For disease reporting, the US utilizes its own national variant of ICD-10 called the ICD-10 Clinical Modification (ICD-10-CM). A procedural classification called ICD-10 Procedure Coding System (ICD-10-PCS) has also been developed for capturing inpatient procedures. The ICD-10-CM and ICD-10-PCS were developed by the Centers for Medicare and Medicaid Services (CMS) and the National Center for Health Statistics (NCHS).
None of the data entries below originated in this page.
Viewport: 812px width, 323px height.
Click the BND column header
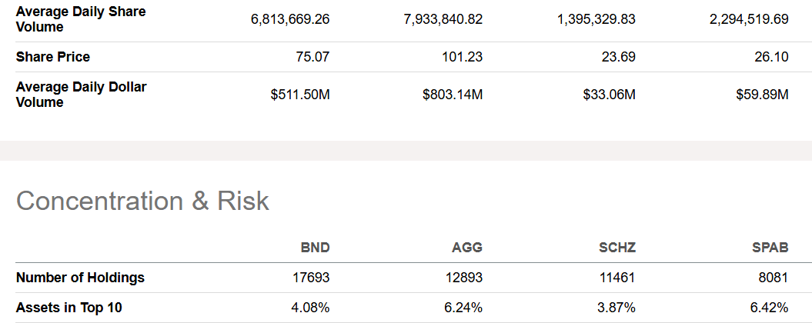pyautogui.click(x=315, y=248)
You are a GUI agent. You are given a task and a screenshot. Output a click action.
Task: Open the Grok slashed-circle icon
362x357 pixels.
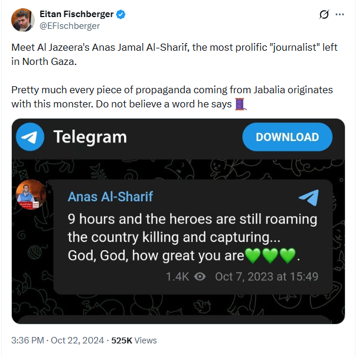[324, 14]
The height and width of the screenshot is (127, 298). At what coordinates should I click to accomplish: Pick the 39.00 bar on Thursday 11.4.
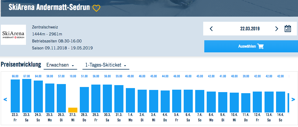tap(246, 103)
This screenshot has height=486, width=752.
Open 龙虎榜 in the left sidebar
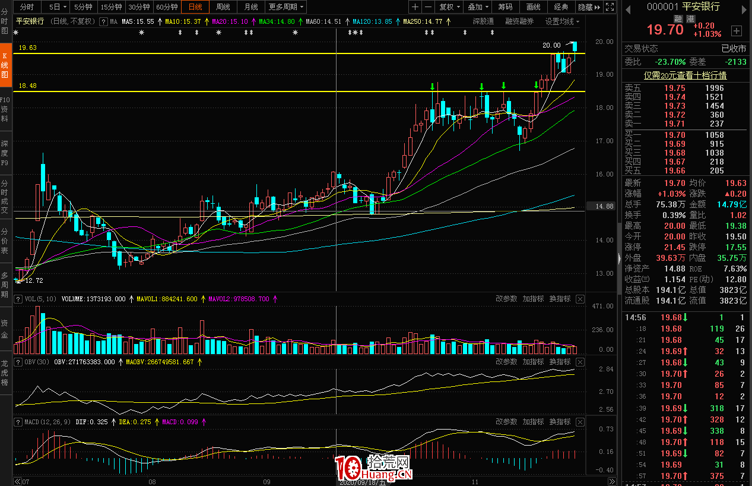tap(5, 373)
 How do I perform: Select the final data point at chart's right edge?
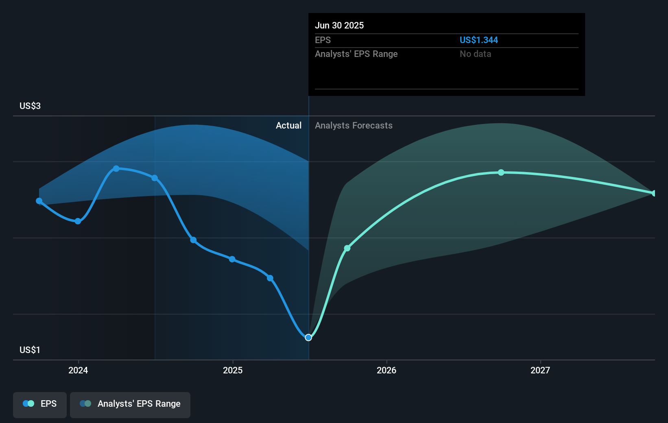click(654, 193)

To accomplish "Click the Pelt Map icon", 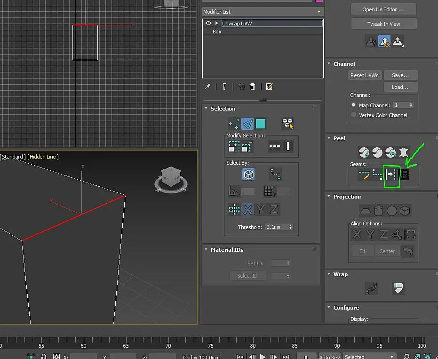I will (x=403, y=152).
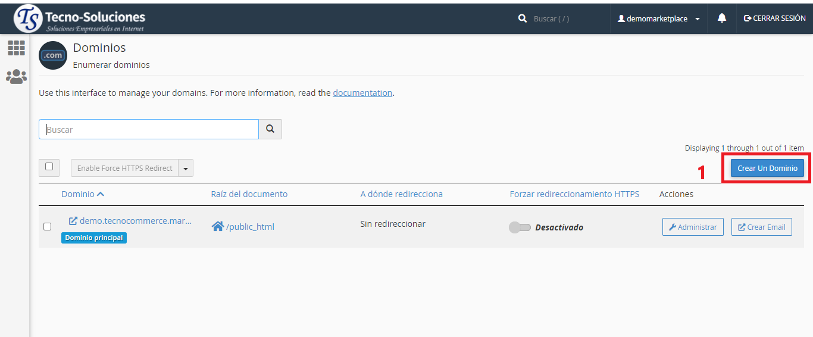Viewport: 813px width, 337px height.
Task: Click the magnifier search button beside Buscar
Action: [x=270, y=129]
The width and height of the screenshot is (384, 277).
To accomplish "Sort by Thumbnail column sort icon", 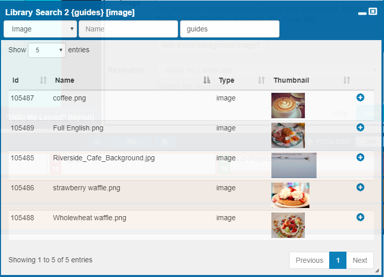I will pyautogui.click(x=346, y=80).
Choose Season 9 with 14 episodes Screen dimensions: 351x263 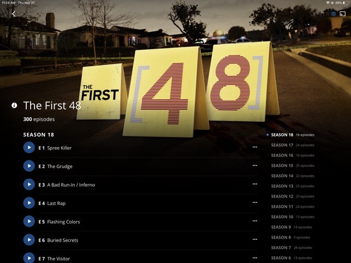click(x=291, y=227)
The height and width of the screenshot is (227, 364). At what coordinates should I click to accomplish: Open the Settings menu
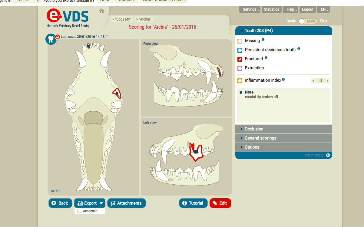[x=250, y=9]
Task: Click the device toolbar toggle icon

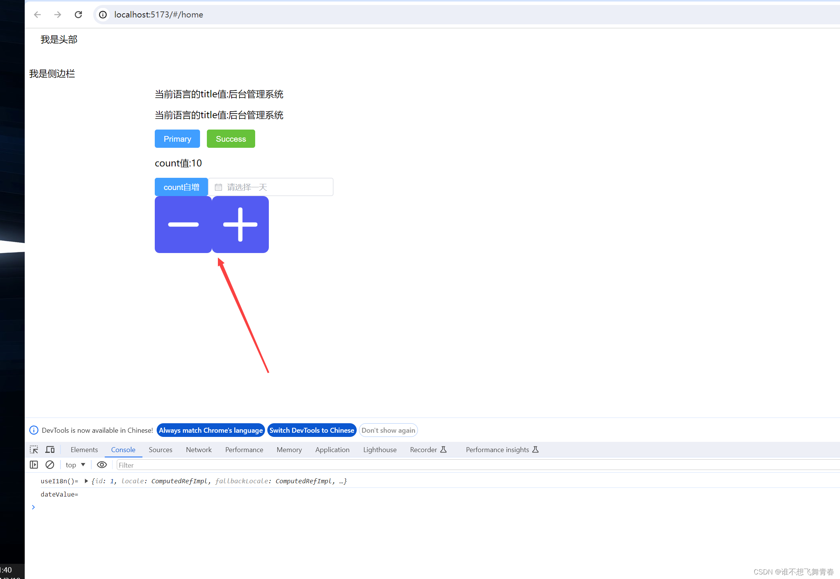Action: pyautogui.click(x=51, y=449)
There are over 70,000 ICD-10-PCS procedure codes and over 69,000 ICD-10-CM diagnosis codes, compared to about 3,800 procedure codes and roughly 14,000 diagnosis codes found in the previous ICD-9-CM.
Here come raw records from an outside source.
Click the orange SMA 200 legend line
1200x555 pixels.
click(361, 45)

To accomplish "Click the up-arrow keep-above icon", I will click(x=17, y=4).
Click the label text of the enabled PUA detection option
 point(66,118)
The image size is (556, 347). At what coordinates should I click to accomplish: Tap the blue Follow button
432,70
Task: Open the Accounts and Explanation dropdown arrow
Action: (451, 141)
There was much controversy when the transition from the ICD-9-CM to the ICD-10-CM was first announced in the US. Many providers were concerned about the vast number of codes being added, the complexity of the new coding system, and the costs associated with the transition. The Centers for Medicare and Medicaid Services (CMS) weighed these concerns against the benefits of having more accurate data collection, clearer documentation of diagnoses and procedures, and more accurate claims processing. CMS decided the financial and public health cost associated with continuing to use the ICD-9-CM was too high and mandated the switch to ICD-10-CM.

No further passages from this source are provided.